--- Dataset records ---

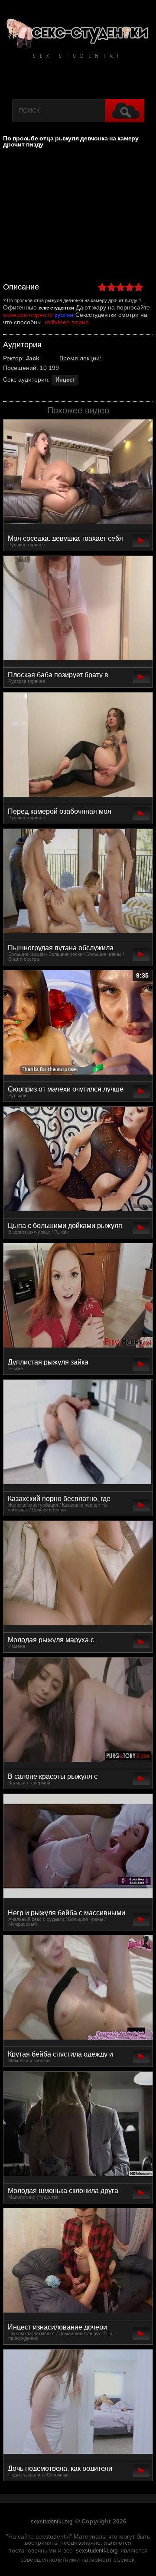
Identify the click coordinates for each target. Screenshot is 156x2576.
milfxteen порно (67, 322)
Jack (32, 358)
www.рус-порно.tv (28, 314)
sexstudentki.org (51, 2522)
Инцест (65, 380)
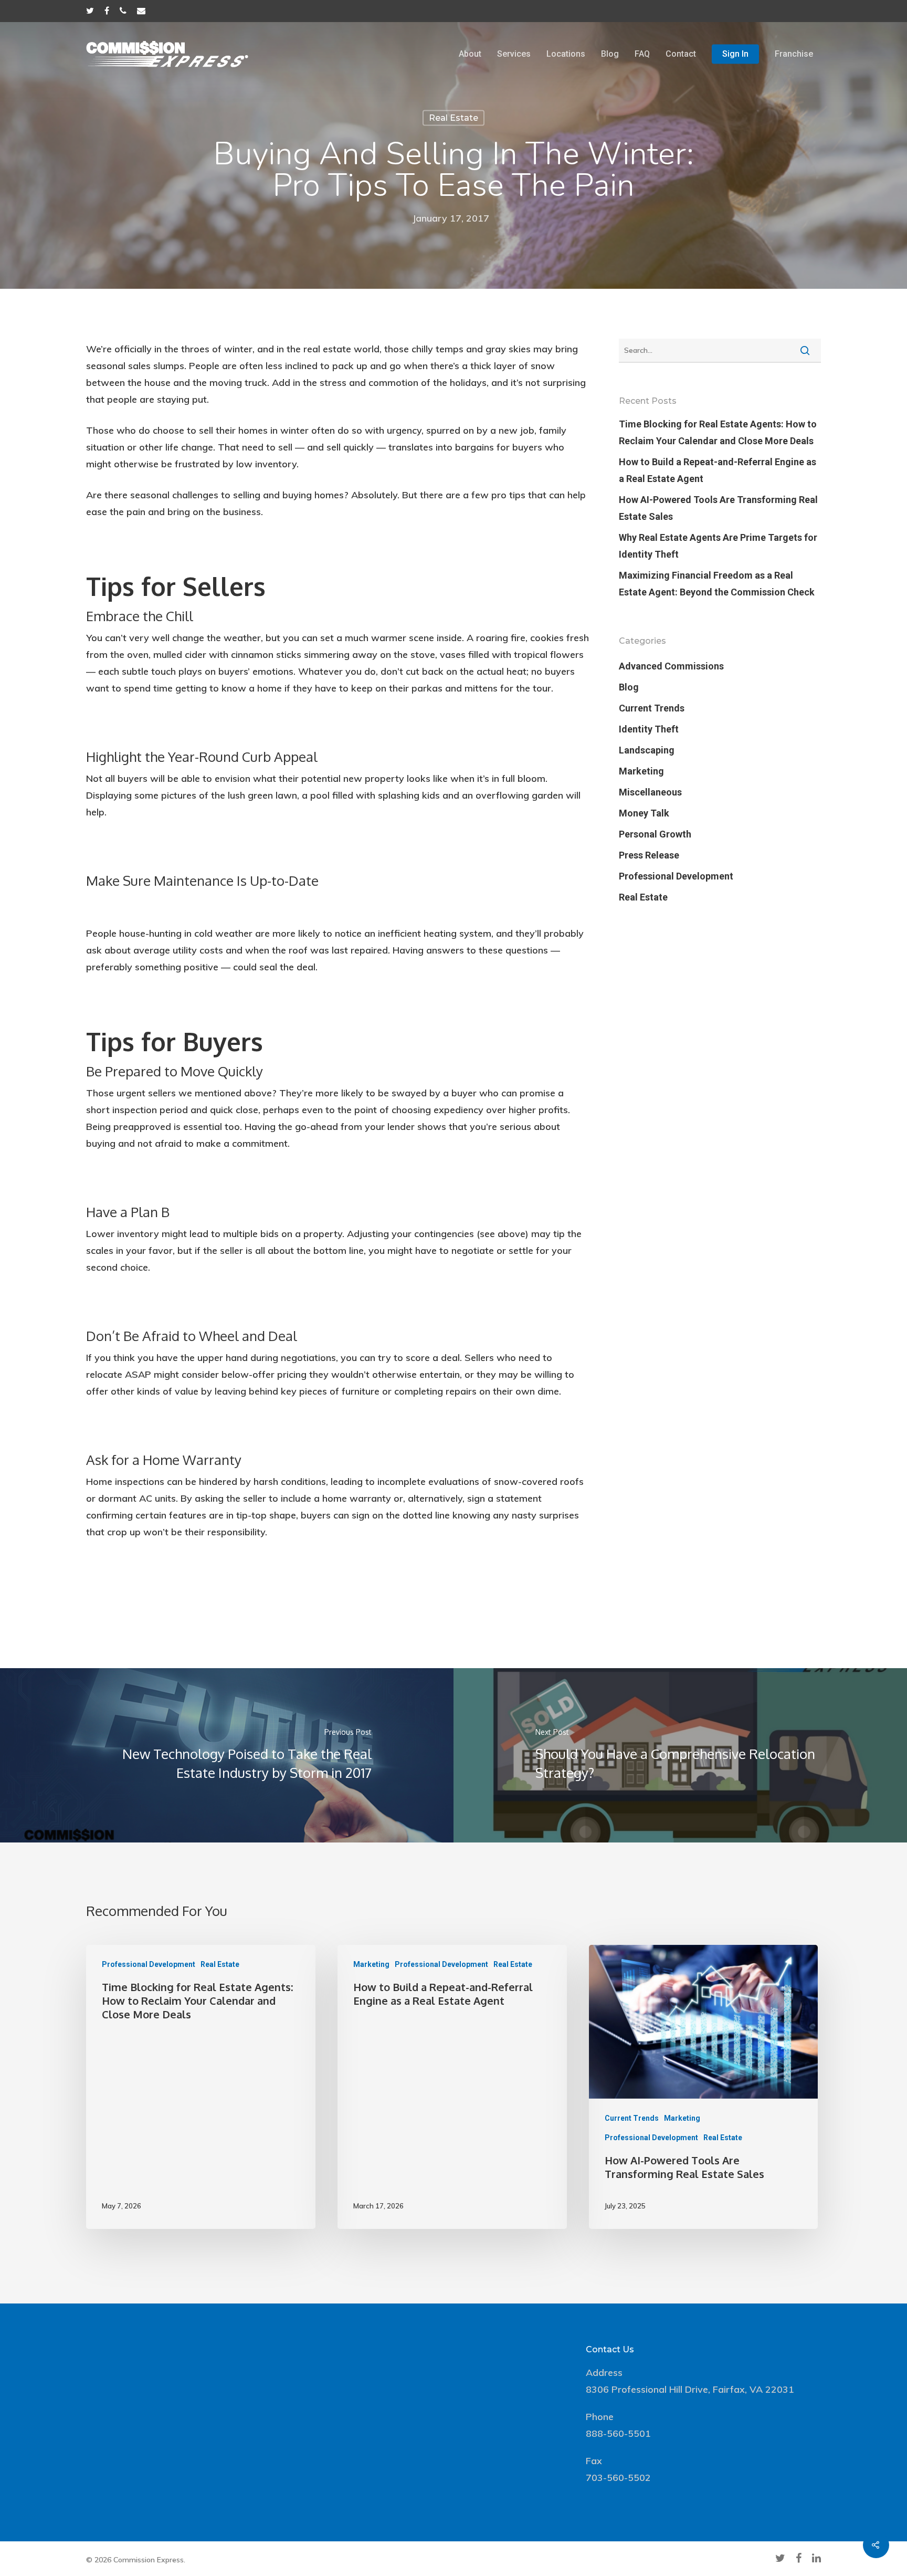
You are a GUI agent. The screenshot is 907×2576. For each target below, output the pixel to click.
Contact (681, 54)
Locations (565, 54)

---

• Required action: Which lines run from the one holding "You are a GUI" through the end of the data? Write them out exactly, ends included, and add nothing.

• Response below:
You are a GUI agent. The screenshot is 907×2576. For each target below, output the pixel to click.
Contact (681, 54)
Locations (565, 54)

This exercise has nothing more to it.